WordPress Security Essentials: Understanding wp_nonce_field() and check_admin_referer()

In WordPress development, securing your forms and requests is critical to prevent malicious exploits like Cross-Site Request Forgery (CSRF). Two functions you’ll see often in this context are:

• wp_nonce_field()
• check_admin_referer()

Let’s explore what they are, how they work, and how you can use them effectively in your themes and plugins.

🔍 What is a Nonce in WordPress?

A nonce (short for “Number used ONCE”) is a security token. It helps WordPress validate that a request (like submitting a form or clicking a link) actually originated from your site and not from an attacker.

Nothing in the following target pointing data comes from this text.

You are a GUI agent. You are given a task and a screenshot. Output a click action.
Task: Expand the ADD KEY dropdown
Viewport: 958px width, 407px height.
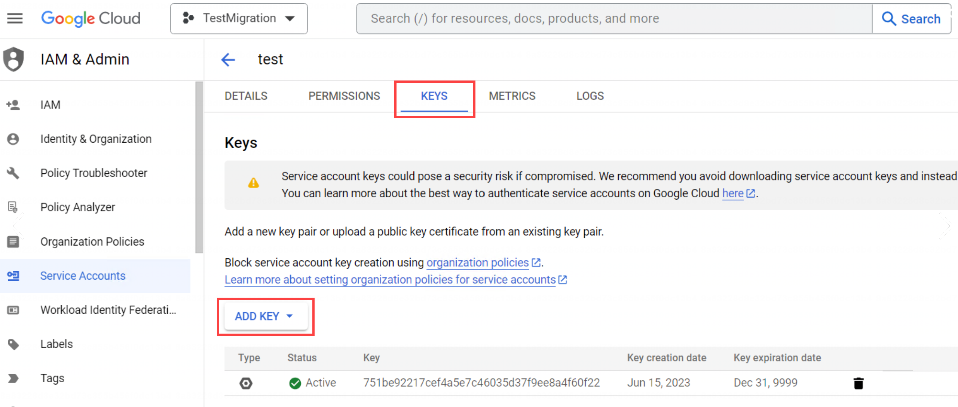pos(265,316)
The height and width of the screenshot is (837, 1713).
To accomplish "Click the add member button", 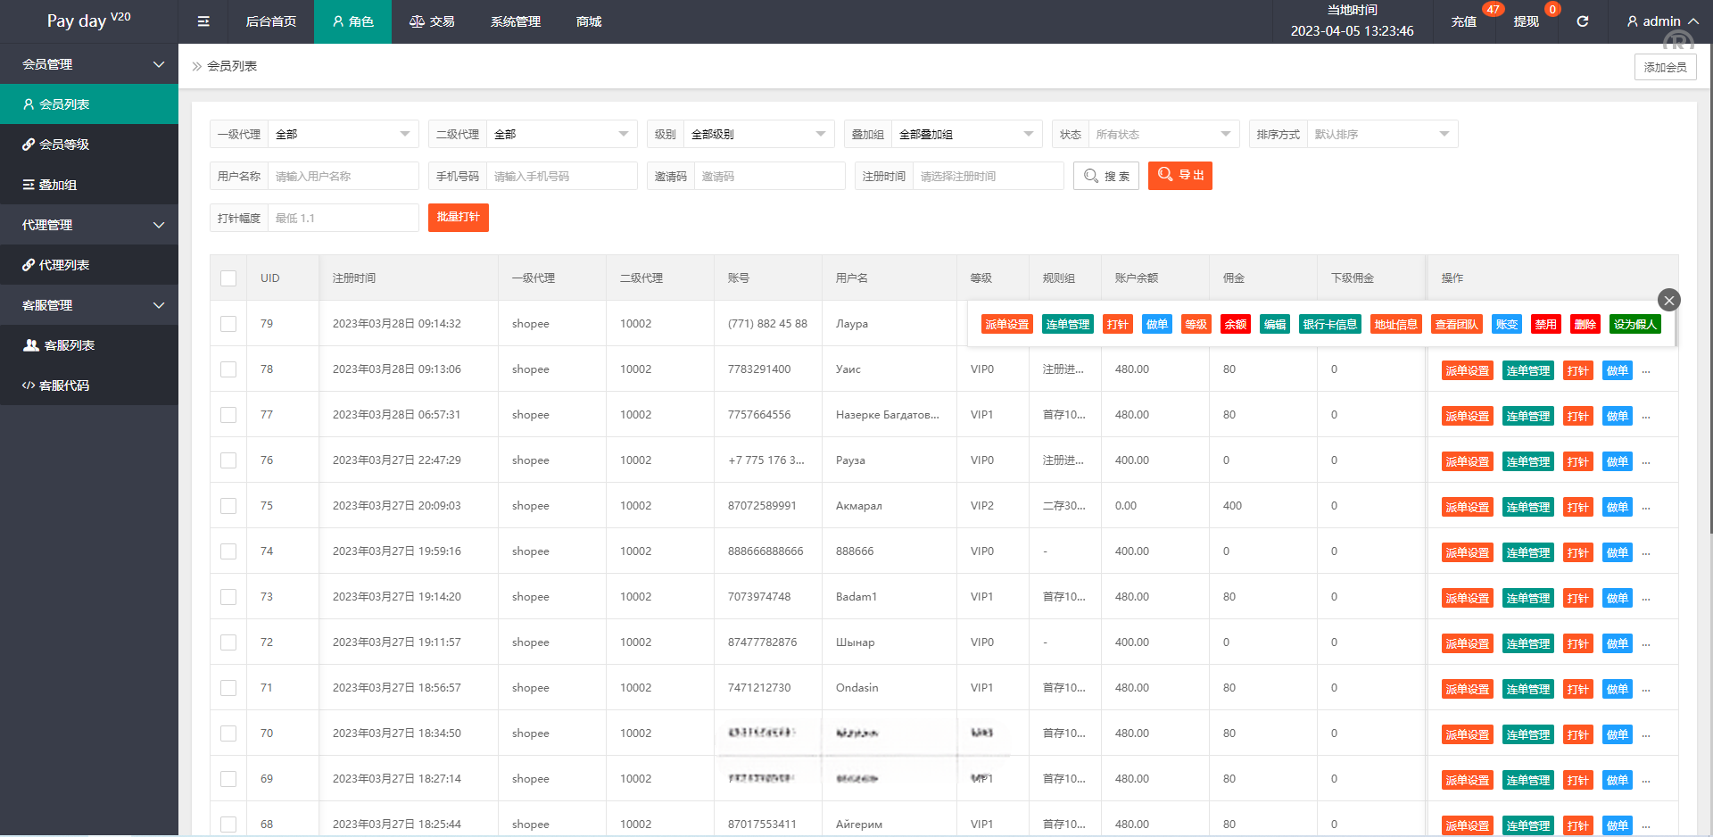I will click(x=1665, y=67).
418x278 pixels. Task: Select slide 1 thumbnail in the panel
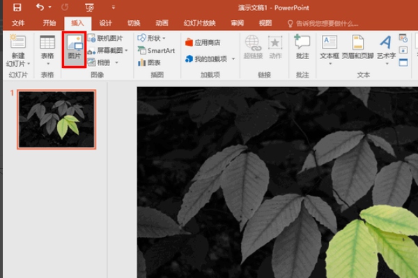[56, 119]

Although it’s called a nonce, it can be used more than once within a time limit (usually 24 hours). Think of it as a temporary, verifiable key to protect actions.

---

🧱 1. wp_nonce_field() – Generate a Nonce for Your Form

✅ Purpose:

The wp_nonce_field() function inserts a hidden security field into a form. This field holds a unique nonce token.

Syntax:

wp_nonce_field( $action, $name, $referer, $echo );

Example:

<form method="post">
    <?php wp_nonce_field('save_form_action'); ?>
    <input type="text" name="custom_data" />
    <input type="submit" value="Submit">
</form>

This will generate two hidden inputs:

<input type="hidden" name="_wpnonce" value="...">
<input type="hidden" name="_wp_http_referer" value="/current-page-url">

check_admin_referer() – Verify the Nonce on Form Submission

Purpose:

check_admin_referer() validates the nonce created by wp_nonce_field(). It also optionally checks the referer URL for additional verification.

Syntax:

check_admin_referer( $action, $query_arg );

Example:

if ($_SERVER['REQUEST_METHOD'] === 'POST') {
    check_admin_referer('save_form_action');

    // If the nonce is valid, continue processing
    $data = sanitize_text_field($_POST['custom_data']);
    // Save or process data
}

Real-World Workflow

Step-by-step

1. Use wp_nonce_field('action_name') inside your form.
2. On form submission, use check_admin_referer('action_name') before processing data.

Behind the scenes

• WordPress generates a nonce tied to the logged-in user + action name.
• The form includes that nonce as a hidden field.
• When the form is submitted, the server checks the nonce’s validity and referer.

What If You Skip These?

If you don’t use nonces in your forms:

• Malicious users can trick others into submitting actions (like deleting data).
• Your plugin/theme becomes vulnerable to CSRF.
• WordPress plugin reviewers may reject your code due to insecure practices.

Best Practices

✅ Always use wp_nonce_field() for POST forms.
✅ Use check_admin_referer() (or wp_verify_nonce()) before processing input.
✅ Don’t hardcode the nonce value or reuse across actions.
✅ Use meaningful action names like delete_myplugin_data or save_profile_custom.

Final Thought

Even if you’re building a small form or a single AJAX request, never skip nonce validation. Security in WordPress begins with these simple yet powerful functions.